475K of that median worker’s pension has been redistributed making them poor. On welfare in fact.
That 475 has gone in charges {DWP costs 5% per year of the money it administers), on redistribution (the Philpots etc), and on not getting compound interest, and because its been diverted to other things (effectively taxing them).
So the state has made people unequal. The state has created the deficit by spending more than it earns. The state is committing a fraud by hiding the debts.
S Ravenscroft
Don’t get me wrong, I’m no uncritical advocate of growth. One has the broader systemic questions of the way modern economies function, and a growth imperative is part of that, and that has its own problems. But one would have to restructure the entire economy…
Then one has smaller pragmatic questions. Within the sphere of action available to an elected government, what is preferable?
This piece addresses the second kind of question. But I am aware of the first kind. However, I get the sense you’re some kind of economic libertarian, in which case we’d have not too much to agree on anyway (although Illich himself was somewhere between a collectivist anarchist and a participatory socialist, so some of the criticisms might be similar).
S Ravenscroft
In essence, this kind of argument only sees half the picture.
LB
You avoided the major question.
I’ve posted lots of evidence that its the state that has impoverished people, but you are advocating that the state impoverish more people to achieve some end, redistribution.

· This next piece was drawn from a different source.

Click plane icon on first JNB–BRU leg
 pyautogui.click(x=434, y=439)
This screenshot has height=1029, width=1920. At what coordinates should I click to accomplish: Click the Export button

You need to show how that median wage earner has been enriched by having their money redistributed to the Philpots of this world. They haven’t.
I’m a bit libertarian, but not completely. I believe in forcing people to do certain things. For example, if we take the NI example, and the 475,000 pound loss to a 26K a year worker, I would put the following in place.
1. Your NI has to be invested in your name. It’s your money. It isn’t the state’s. It isn’t the Philpots.
2. You can’t touch it until your retire.
3. Then you go into draw down. If and only if the money runs out, does anyone else help.
4. If you die, and there is money in the fund, it goes to your heir’s fund. It’s not the states.
All of this helps the poor. If a median wager earn is 475K better off, they are much richer that the state will ever make them.
On top, all that money is invested, not spent on Philpotts etc. That means lots of jobs. If you control migration, then people on benefits will find more jobs. It’s a virtuous circle.
However, by taxing them and spending it, the state makes them poor.
What evidence do you have that paying people benefits makes them rich or better off?
If we take the Philpots, they have cost us lots of money. Free education, free health care, no council tax, money to live off, … It’s huge. All paid for at the expense of other poor people. Now his brood were cheaper than 10 single parents each with a kid. Economies of scale.
So you need to justify the impoverishment of lots of people to achieve your aims.
And a hint on how you are going to pay a state debt of 15 times taxes.